A number of high-tech, unstaffed store formats are also being
rolled out in Asia.
Disrupting Quick Service Restaurants
AmazonGo may impact the fast-food sector, due to its focus on fast, freshly prepared, on-the go food options. Quick service restaurants (QSRs), ranging from McDonald’s to Prêt à Manger, could suffer from a mass rollout-and the stakes are high.
US consumers spent $290.2 billion at QSRs in 2017, a 2.9% increase from 2016. Between 2012 and 2017, US QSR spending increased at an annual rate of 3.2%, while food spending as a whole grew at a pace of just 3.0% per year. However, changing consumer preferences mean that not all fast-food segments are growing at the same pace.
Coresight Research data show that younger consumers tend to value healthy, fresh, organic and artisanal food options more than their older peers do. But younger shoppers demand convenience, too. If AmazonGo can position itself as healthier alternative to traditional fast-food options, it could capture speed- and health-conscious millennial shoppers.
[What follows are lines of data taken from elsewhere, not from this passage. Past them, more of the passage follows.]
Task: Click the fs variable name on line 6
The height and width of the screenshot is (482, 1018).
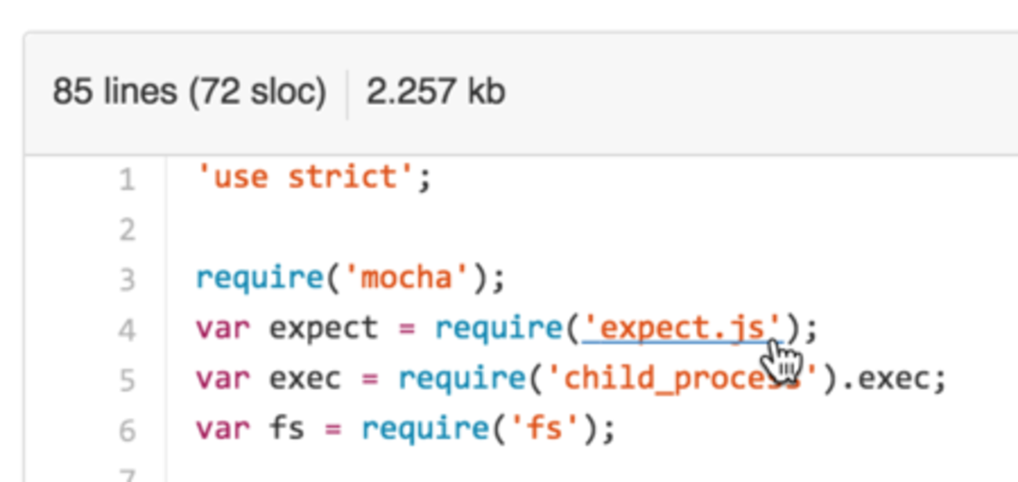Action: point(287,428)
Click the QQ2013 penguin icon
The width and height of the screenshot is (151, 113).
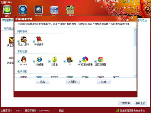[24, 60]
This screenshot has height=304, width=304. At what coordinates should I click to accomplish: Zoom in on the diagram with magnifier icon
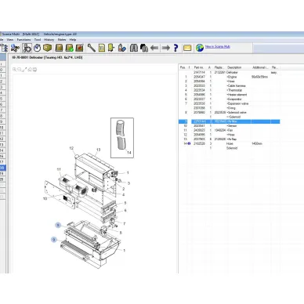click(x=14, y=70)
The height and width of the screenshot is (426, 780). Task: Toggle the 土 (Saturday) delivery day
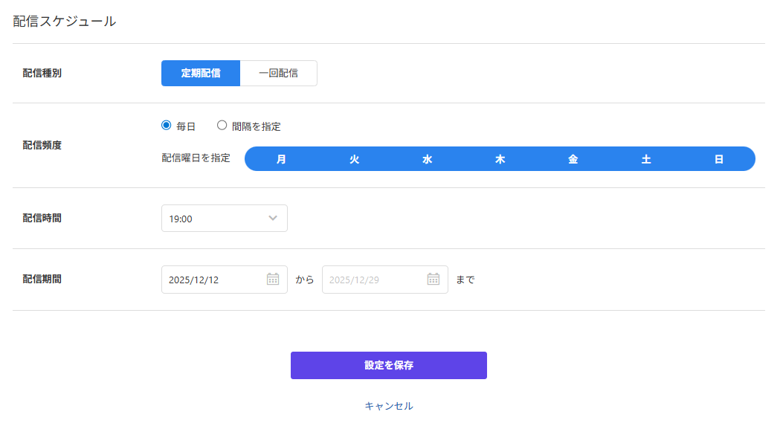pos(645,159)
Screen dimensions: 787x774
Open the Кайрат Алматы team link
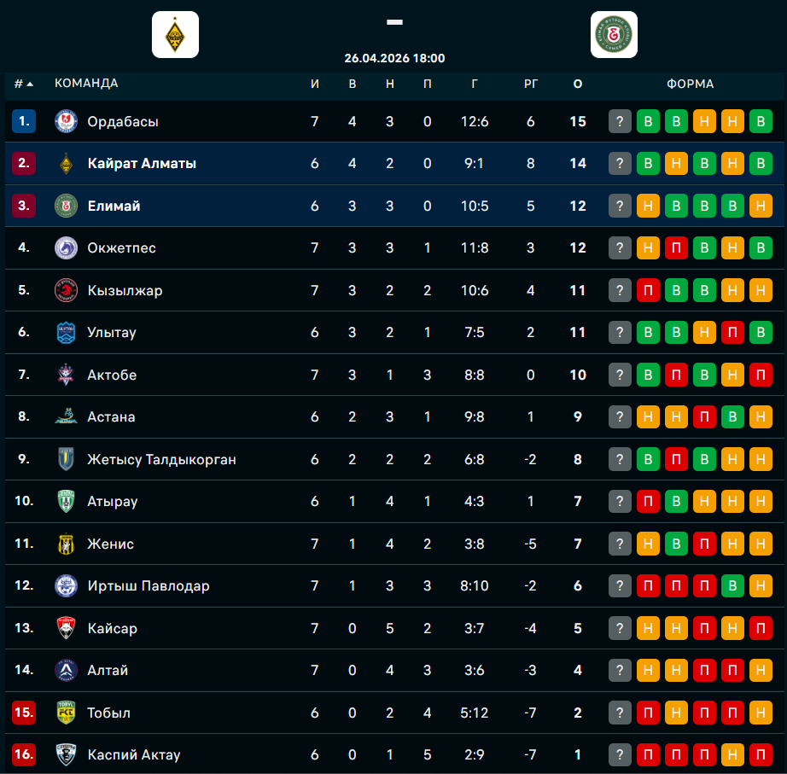tap(142, 164)
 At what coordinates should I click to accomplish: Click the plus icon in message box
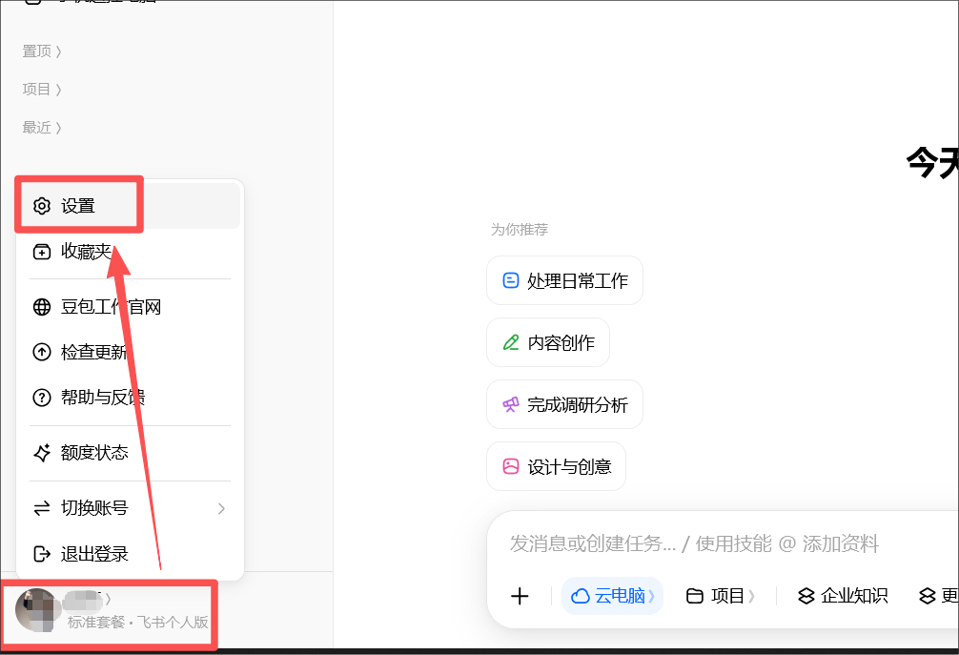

AmazonGo could also learn from its sister grocery store chain, Whole Foods Market. Whole Foods already sells prepared foods, and many locations include a food court within the store where customers can purchase food to eat there or on the go. The knowledge of consumer habits gleaned in these stores may enable Amazon to better and more efficiently select and sell products at its new AmazonGo locations.
Key Takeaways
- Amazon’s reported plan to open as many as 3,000 AmazonGo stores by 2021 could disrupt the convenience store industry and have significant effects on quick service restaurants.
- Rising open-air retail space rents and high technology startup costs may mean Amazon will pay a high price to break into brick and mortar retail.
- Coresight Research believes that should Amazon pursue a convenience store strategy, the company will focus on high-traffic urban locations that attract speed- and health- conscious millennial shoppers.